Ernest Hemingway is most often associated with Spain, Cuba, and Florida; but Italy was equally important in his life and work. Richard Owen’s book, Hemingway in Italy, the first full-length study on the subject, explores Hemingway’s visits throughout his life to such places as Sicily, Genoa, Rapallo, Cortina and Venice.
Richard Owen describes how Hemingway first visited Italy during World War I, an experience that set the scene for A Farewell to Arms, and how he then returned after World War II, when he found inspiration for Across the River and into the Trees. Showing how the Italian landscape, from the Venetian lagoon to the Dolomites and beyond, deeply affected one of the greatest writers of the Twentieth Century, Hemingway in Italy demonstrates that this country belongs alongside Spain as a key influence on his writing—and why the Italian themselves took Hemingway and his writing to heart.

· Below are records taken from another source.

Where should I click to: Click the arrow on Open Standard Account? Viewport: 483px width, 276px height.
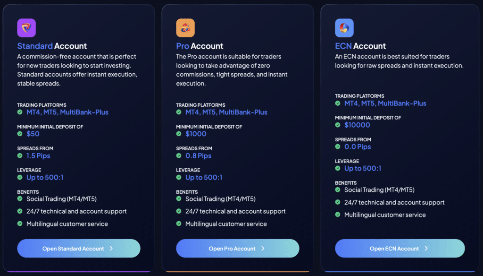pyautogui.click(x=111, y=249)
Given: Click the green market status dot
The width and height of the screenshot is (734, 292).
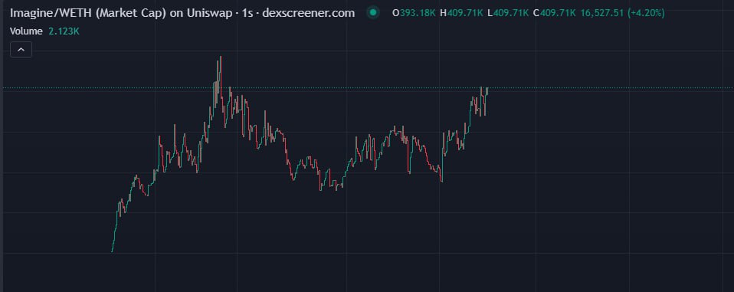Looking at the screenshot, I should tap(372, 12).
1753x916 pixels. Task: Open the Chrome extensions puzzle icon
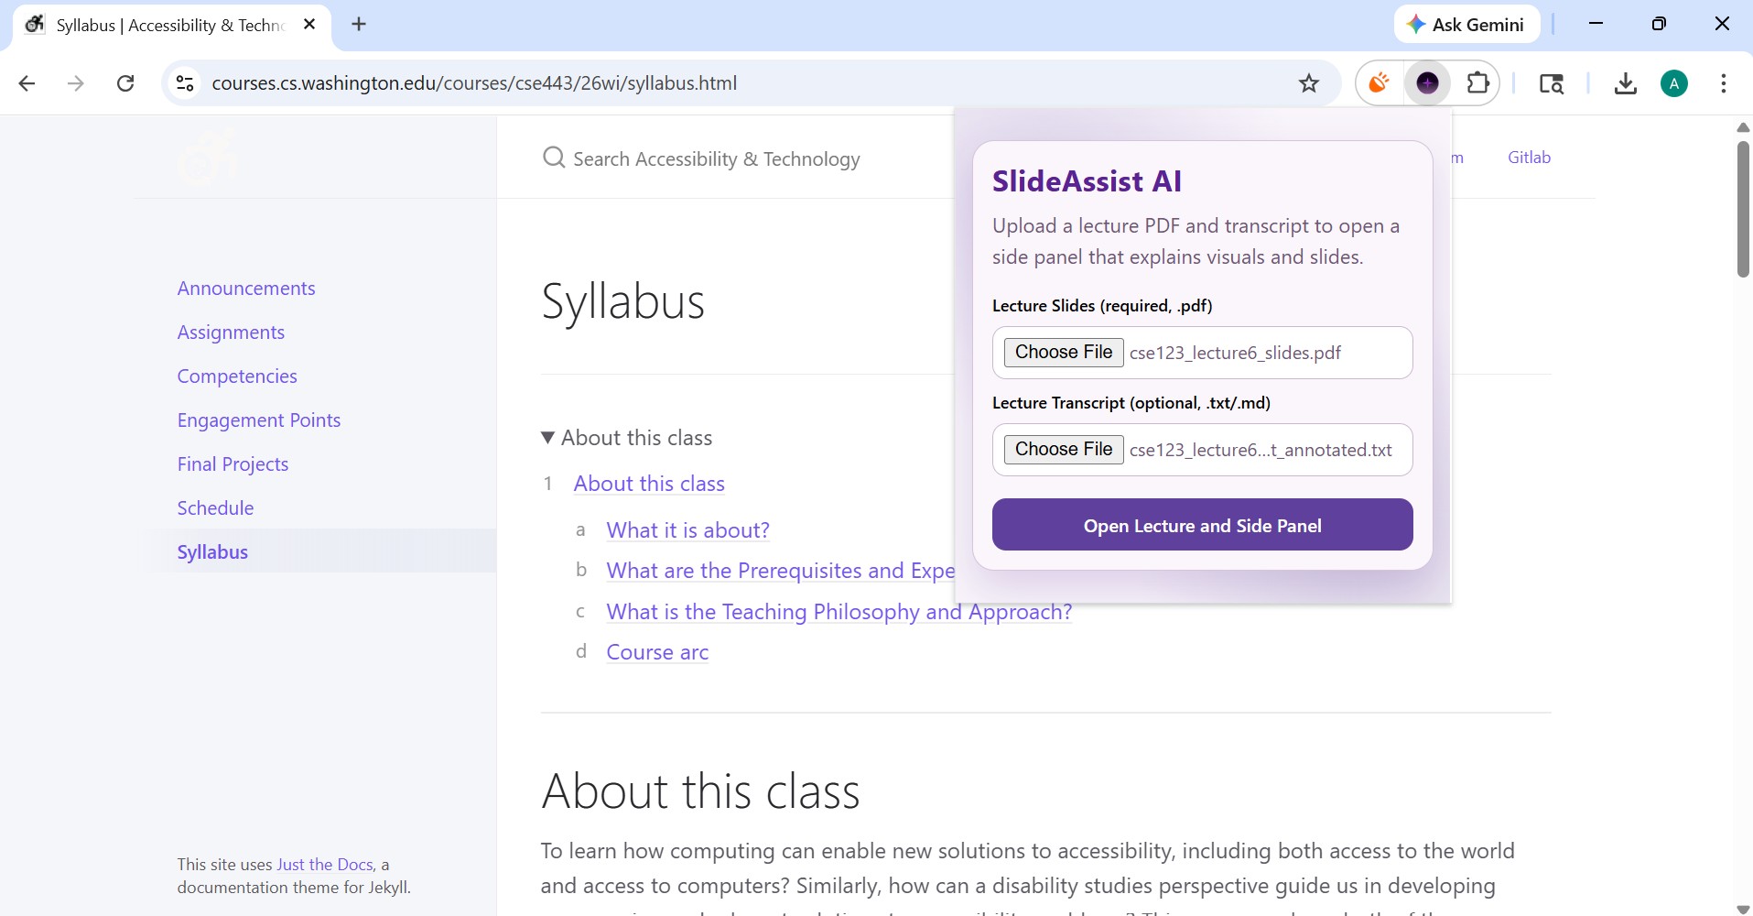click(1477, 82)
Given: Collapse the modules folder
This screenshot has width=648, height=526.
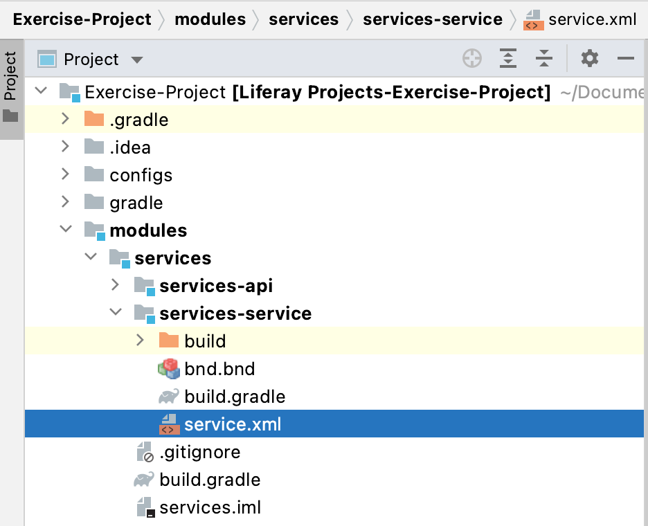Looking at the screenshot, I should click(65, 229).
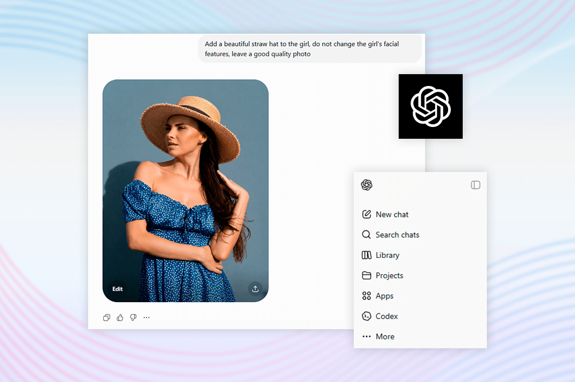This screenshot has height=382, width=575.
Task: Click the Edit button on the image
Action: click(117, 289)
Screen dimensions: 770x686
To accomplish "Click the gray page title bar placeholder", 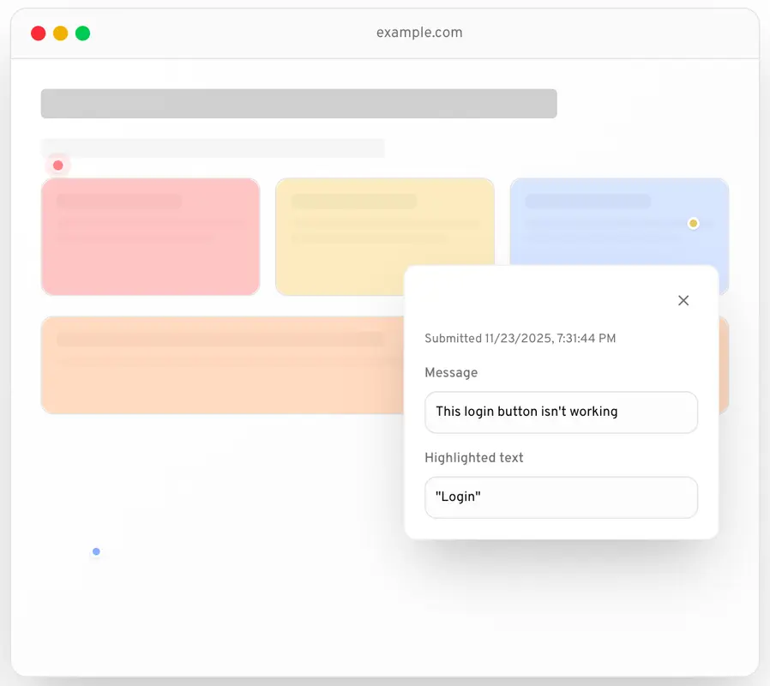I will [298, 103].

Richard Owen was the Rome correspondent of the Times for 15 years. He was previously the paper’s correspondent in Moscow, Brussels and Jerusalem, and also served as Foreign Editor. Richard Owen has written several works of non-fiction including Crisis in the Kremlin: Soviet Succession and the Rise of Gorbachov, Letters from Moscow and Lady Chatterley’s Villa: DH Lawrence on the Italian Riviera.